E’ stato consulente creativo della società 360° Playmaker creata da Antonio Campo Dall’Orto per la produzione di contenuti per le reti del gruppo Telecom Italia Media (La7, Mtv, Comedy Central su Sky).
Saggista: ha pubblicato nel 1997 “Mani di forbice. La censura cinematografica in Italia” per Falsopiano, nel 2004 “Cosa resterà…” per la Mondadori, nel 2007 “Musica per i nostri occhi. Storie e segreti dei videoclip” per la Bompiani; il primo e l’ultimo sono adottati in diverse università italiane.
Ha pubblicato interventi anche su altri volumi, tra cui la “Garzantina Cinema” curata da Gianni Canova.
Scrittore: ha pubblicato nel 2008 “Quello che non ti aspetti”, romanzo per Sperling & Kupfer.
Critico cinematografico e musicale: ha collaborato con le testate Ciak, Duel, Il Mucchio Selvaggio.
Regista televisivo per “Come and Dance Rihanna” con Garrison del programma “Amici”, quindi servizi, live ed esterne per Rai (“Su e Giù” di Gregorio Paolini, RaiUno), Mediaset e tv musicali.

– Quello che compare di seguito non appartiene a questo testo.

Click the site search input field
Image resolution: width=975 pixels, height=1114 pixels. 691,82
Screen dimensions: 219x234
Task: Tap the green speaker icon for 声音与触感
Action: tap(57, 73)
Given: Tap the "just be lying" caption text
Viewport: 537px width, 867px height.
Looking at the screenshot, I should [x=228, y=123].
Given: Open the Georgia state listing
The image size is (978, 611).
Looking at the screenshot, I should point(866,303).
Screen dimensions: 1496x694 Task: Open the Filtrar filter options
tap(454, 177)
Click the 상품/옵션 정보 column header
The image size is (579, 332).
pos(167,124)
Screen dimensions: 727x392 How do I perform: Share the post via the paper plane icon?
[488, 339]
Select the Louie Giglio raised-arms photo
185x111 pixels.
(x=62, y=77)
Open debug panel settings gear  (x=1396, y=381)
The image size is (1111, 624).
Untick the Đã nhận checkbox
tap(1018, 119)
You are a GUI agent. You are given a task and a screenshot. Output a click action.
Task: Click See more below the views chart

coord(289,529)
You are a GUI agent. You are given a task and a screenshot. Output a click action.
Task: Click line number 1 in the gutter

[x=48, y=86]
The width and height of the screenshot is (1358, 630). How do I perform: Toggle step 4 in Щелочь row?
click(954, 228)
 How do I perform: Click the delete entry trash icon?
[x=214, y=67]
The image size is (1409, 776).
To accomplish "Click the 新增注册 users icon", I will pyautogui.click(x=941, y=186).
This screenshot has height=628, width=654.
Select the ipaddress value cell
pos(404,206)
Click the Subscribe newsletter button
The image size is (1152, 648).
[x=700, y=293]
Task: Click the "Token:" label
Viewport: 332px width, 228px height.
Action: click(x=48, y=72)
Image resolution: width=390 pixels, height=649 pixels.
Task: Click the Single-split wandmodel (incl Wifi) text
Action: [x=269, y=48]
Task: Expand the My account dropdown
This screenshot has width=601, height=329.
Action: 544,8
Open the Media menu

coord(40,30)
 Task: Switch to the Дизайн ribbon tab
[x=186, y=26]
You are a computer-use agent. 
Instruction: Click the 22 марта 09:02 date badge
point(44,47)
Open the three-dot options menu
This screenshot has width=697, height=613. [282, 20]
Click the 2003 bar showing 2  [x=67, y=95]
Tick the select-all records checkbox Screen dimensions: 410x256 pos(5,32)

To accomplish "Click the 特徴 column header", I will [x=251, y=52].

Direttore editoriale della tv musicale Match Music dal 2000 al 2002.
Regista di videoclip: suo il pluri-plagiato e celebrato “Dedicato a te” per il gruppo Le Vibrazioni, quindi “Cleptomania” per gli Sugarfree e ancora video per Alex Britti, Cristina Donà, Raf, Stadio, Cousteau, Baustelle e altri.
Regista di documentari, incentrarti sull’arte e sull’enogastronomia.
Autore e regista teatrale: ha scritto e messo in scena lo spettacolo “CabaRè” al Derby di Milano.
Copywriter degli spot sui cantanti per il Festival di Sanremo (nel 2004 e 2005) e di varie campagne Wind interpretate da Giorgio Panariello e Vanessa Incontrada.
Regista e sceneggiatore cinematografico: collaboratore di Ciprì e Maresco e di Roberta Torre, autore in proprio di molti cortometraggi in pellicola, alcuni dei quali prodotti da Ipotesi Cinema di Ermanno Olmi, presentati in prestigiose rassegne internazionali come Festival di Locarno, Torino Film Festival e i festival di Bellaria e Hannover; è stato protagonista di diverse personali complete delle sue opere, organizzate anche in varie sale cinematografiche di tutta Italia.
Ideatore e direttore artistico dal ’99 della più importante manifestazione del settore videomusicale, il PVI, Premio Videoclip Italiano: tra i premiati intervenuti ci sono Vasco Rossi, Ligabue, Eros Ramazzotti, Jovanotti e tanti altri.
Ha ideato e diretto anche varie rassegne cinematografiche e la Sezione Cinema&Videoclip del festival della contaminazione artistica BresciaMusicArt.
E’ stato direttore artistico dell'etichetta discografica Ultrasuoni, la prima label italiana distribuita dalla Edel. Ha svolto anche attività di produttore artistico musicale: tra i cd realizzati, quello del gruppo rock femminile Secret per l’etichetta CNI.
Negli anni ’90 ha collaborato come consulente esterno al programma Green realizzato per Rai Tre dalla struttura Videosapere; ha prestato consulenza anche per noti programmi culturali televisivi del gruppo Mediaset.